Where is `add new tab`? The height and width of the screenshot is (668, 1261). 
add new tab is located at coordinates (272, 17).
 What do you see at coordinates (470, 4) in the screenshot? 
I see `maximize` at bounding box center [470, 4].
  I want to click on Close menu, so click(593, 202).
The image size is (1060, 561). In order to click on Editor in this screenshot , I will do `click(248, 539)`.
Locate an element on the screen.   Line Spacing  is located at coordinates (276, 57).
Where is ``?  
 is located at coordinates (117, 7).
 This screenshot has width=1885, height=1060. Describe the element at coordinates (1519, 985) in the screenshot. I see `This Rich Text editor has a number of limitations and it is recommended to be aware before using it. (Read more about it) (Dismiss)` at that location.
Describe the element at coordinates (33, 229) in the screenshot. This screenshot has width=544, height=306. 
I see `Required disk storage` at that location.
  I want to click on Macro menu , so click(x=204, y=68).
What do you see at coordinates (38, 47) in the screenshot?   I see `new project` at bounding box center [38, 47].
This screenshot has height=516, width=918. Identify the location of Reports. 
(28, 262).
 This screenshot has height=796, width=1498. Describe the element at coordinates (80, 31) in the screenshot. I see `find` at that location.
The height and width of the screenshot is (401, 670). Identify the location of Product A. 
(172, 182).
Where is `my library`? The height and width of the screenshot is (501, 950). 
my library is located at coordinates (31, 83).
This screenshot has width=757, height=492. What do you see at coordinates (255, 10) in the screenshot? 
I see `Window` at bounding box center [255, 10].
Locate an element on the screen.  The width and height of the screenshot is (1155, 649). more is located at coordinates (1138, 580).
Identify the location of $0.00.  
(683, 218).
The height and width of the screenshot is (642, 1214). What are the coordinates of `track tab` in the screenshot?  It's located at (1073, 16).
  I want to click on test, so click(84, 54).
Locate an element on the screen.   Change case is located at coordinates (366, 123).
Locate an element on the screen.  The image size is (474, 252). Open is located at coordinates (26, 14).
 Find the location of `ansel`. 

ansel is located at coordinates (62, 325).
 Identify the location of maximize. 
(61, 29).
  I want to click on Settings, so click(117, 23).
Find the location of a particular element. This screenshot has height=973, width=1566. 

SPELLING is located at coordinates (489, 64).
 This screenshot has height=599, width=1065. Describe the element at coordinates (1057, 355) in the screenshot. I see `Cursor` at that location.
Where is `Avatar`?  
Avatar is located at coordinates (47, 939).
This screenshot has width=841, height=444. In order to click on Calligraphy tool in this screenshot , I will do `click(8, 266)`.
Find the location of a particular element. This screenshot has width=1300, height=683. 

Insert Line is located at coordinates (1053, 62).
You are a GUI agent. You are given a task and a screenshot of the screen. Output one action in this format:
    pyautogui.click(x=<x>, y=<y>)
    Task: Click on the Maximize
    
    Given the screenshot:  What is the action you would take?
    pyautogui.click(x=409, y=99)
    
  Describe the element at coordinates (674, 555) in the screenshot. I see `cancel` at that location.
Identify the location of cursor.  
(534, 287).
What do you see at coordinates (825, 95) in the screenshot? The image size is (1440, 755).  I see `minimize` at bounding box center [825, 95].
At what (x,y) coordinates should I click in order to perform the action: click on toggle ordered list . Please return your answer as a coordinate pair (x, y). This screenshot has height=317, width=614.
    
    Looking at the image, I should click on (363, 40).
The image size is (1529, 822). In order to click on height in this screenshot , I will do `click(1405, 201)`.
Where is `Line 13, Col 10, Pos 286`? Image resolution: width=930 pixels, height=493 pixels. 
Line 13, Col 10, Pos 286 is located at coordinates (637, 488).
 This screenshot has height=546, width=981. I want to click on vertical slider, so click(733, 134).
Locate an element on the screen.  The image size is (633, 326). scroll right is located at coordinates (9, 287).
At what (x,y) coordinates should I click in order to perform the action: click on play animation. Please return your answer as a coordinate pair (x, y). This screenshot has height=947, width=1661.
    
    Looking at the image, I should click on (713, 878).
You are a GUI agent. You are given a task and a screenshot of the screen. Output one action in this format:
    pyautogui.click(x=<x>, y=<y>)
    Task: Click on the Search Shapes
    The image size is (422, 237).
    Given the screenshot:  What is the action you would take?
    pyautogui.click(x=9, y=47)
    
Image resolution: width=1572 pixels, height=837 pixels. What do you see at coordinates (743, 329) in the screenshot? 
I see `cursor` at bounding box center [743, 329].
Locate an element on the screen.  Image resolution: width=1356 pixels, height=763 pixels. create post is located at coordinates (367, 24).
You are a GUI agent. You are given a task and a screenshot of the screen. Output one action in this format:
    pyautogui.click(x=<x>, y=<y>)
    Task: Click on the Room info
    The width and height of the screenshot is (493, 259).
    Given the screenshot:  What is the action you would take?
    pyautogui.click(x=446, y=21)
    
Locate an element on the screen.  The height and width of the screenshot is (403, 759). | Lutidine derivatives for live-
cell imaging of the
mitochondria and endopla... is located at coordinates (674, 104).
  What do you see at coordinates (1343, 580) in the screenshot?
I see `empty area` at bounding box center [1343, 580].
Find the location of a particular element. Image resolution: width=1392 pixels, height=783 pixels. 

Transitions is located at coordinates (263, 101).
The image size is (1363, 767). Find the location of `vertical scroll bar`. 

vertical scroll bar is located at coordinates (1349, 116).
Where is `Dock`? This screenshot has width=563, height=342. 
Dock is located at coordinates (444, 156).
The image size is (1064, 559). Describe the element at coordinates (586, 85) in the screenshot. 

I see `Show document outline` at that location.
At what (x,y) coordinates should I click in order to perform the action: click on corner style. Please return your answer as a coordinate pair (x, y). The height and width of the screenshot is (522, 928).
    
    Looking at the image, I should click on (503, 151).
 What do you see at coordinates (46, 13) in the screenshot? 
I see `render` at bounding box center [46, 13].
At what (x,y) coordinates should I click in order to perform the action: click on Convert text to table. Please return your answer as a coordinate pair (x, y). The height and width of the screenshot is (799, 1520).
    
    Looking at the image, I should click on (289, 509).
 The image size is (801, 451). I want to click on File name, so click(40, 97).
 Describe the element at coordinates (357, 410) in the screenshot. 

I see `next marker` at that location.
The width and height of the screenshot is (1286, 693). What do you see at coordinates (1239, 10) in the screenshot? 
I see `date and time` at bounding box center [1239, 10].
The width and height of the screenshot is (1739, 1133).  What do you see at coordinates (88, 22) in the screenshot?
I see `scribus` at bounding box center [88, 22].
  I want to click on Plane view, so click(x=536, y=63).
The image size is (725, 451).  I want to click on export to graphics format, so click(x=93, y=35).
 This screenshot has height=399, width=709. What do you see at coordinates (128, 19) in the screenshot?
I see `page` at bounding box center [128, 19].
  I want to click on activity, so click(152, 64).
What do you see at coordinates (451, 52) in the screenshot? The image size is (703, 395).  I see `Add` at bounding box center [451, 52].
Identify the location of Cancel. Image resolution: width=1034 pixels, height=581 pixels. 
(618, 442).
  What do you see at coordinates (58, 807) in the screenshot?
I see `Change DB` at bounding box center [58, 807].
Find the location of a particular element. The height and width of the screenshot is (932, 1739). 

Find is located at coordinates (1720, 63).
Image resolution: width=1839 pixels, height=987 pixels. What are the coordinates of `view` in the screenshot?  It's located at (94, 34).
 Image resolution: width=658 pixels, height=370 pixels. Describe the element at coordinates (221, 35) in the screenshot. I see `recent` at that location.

======

STATED GOAL:
Find every line in the listing above that contains the word "library" and copy each of those lines in full.

SOLUTION:
Where is `my library`? The height and width of the screenshot is (501, 950). 
my library is located at coordinates (31, 83).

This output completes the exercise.